書籍に挟まれている「スリップ」と呼ばれる短冊状の紙を用いたデータ分析テクニック入門書である。POSだけでは分からない「売れ筋」を読み解く手法がいろいろと記載されている。書籍以外の分野にも応用は可能だと思われる。

とはいえ「「愛国本」の売れ筋を積むことも書店の重要な仕事と考える(P.162)」など若干気がかりになる記述も見受けられた。愛国本(という体でヘイトを煽る書籍群)を「積む」ことで売り上げと引き換えに失うものは少なくないのではないか。

2010年代の台湾 -「台湾の若者を知りたい」

2010年代の台湾の学生生活が主に記された本である。学校制度や生活スタイルの違いなどが詳しく紹介されていて面白く読むことが出来た。
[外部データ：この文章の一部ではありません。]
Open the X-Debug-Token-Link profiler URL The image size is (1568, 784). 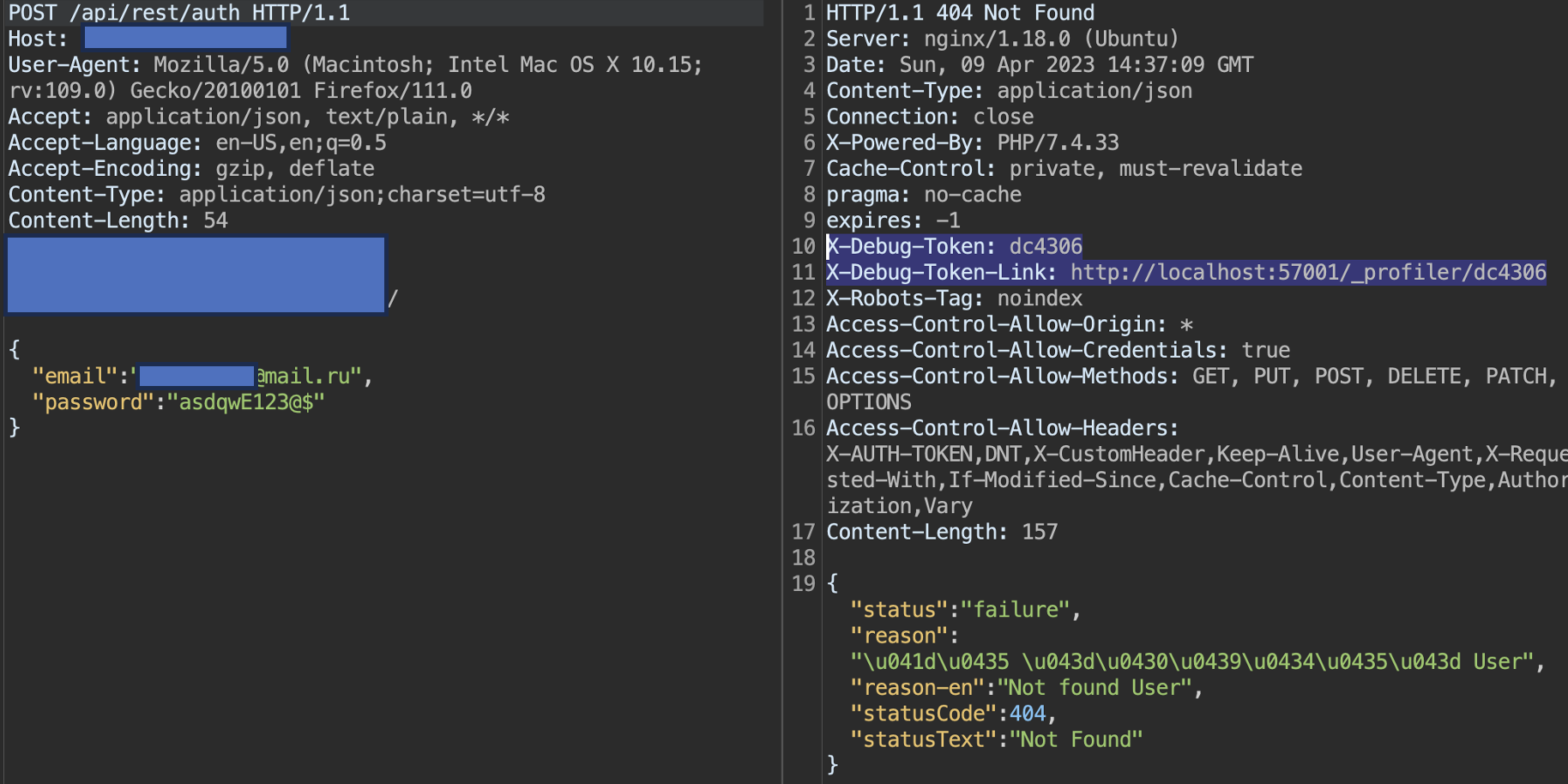[x=1307, y=273]
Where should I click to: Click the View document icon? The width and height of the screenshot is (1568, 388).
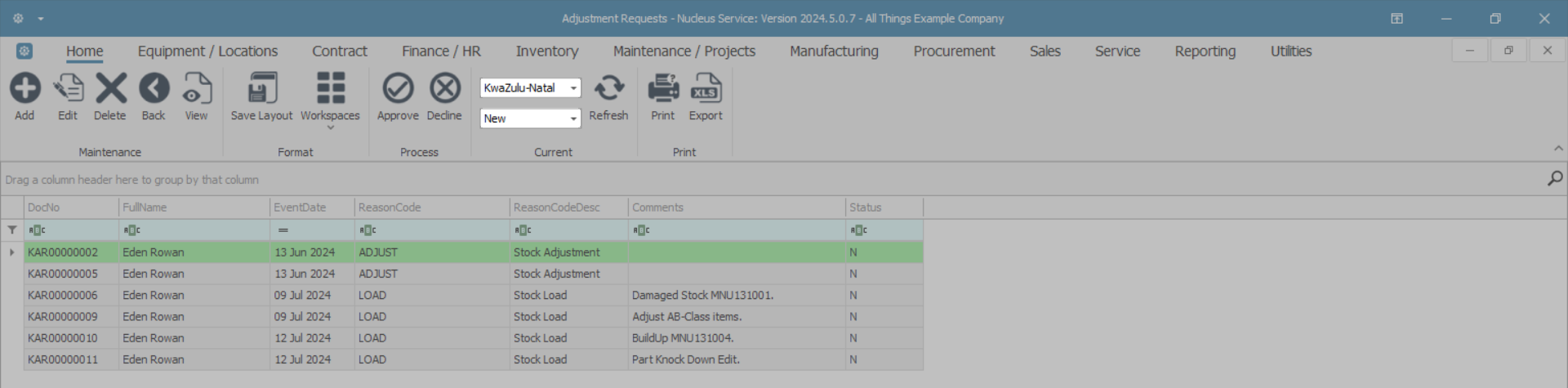[196, 88]
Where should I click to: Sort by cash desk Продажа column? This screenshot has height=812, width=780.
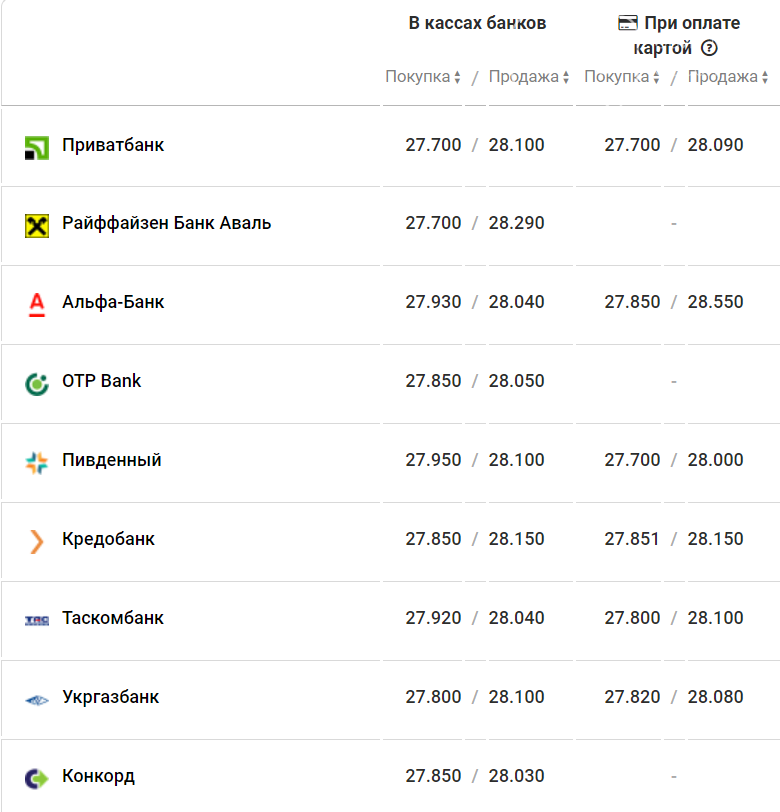point(529,77)
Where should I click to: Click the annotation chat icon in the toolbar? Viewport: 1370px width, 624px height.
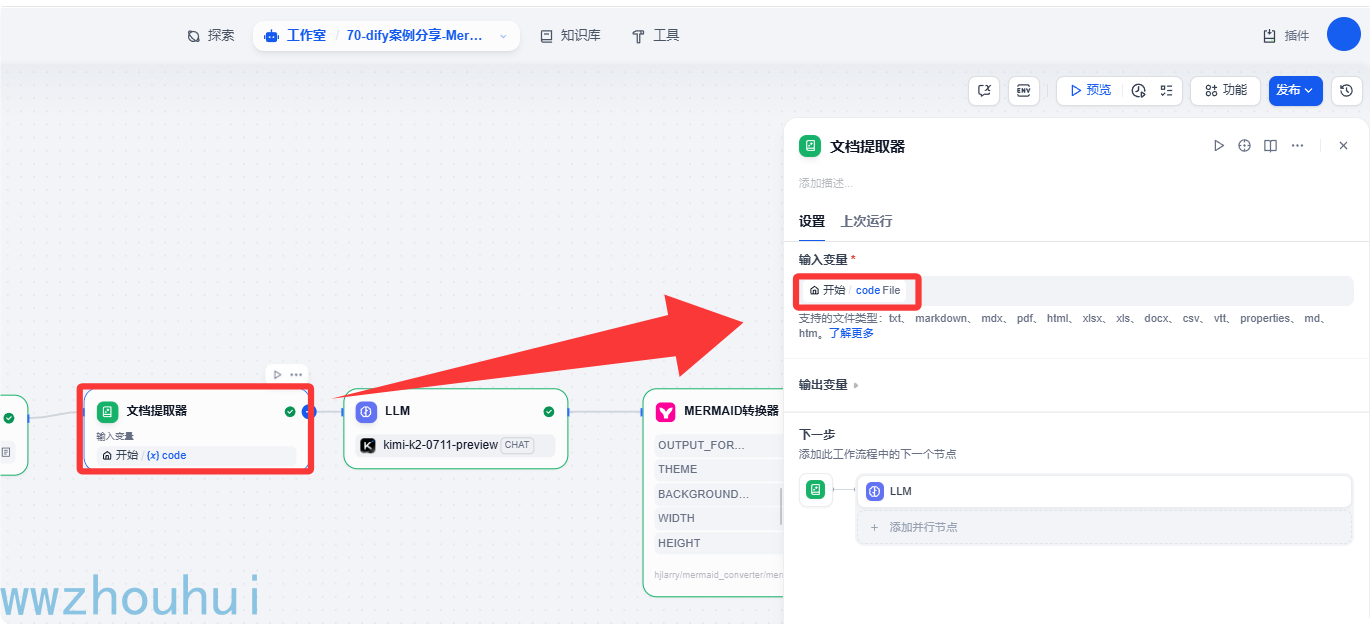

一番驚きだったのがある学校のクラス目標に「(LINEのクラス連絡用グループは)既読スルーはしない」というものがあると紹介されていたことだ。先日台湾旅行した時に、なんとなく現地の放送を見ていたらLINEのCMがそこそこ流れていて感嘆したが、まさかここまで普及しているとは思いもしなかった。

本書には「影」の部分はほとんど書かれていないが、一部の学生は辛い学生生活を送っているであろうことは想像に難くない。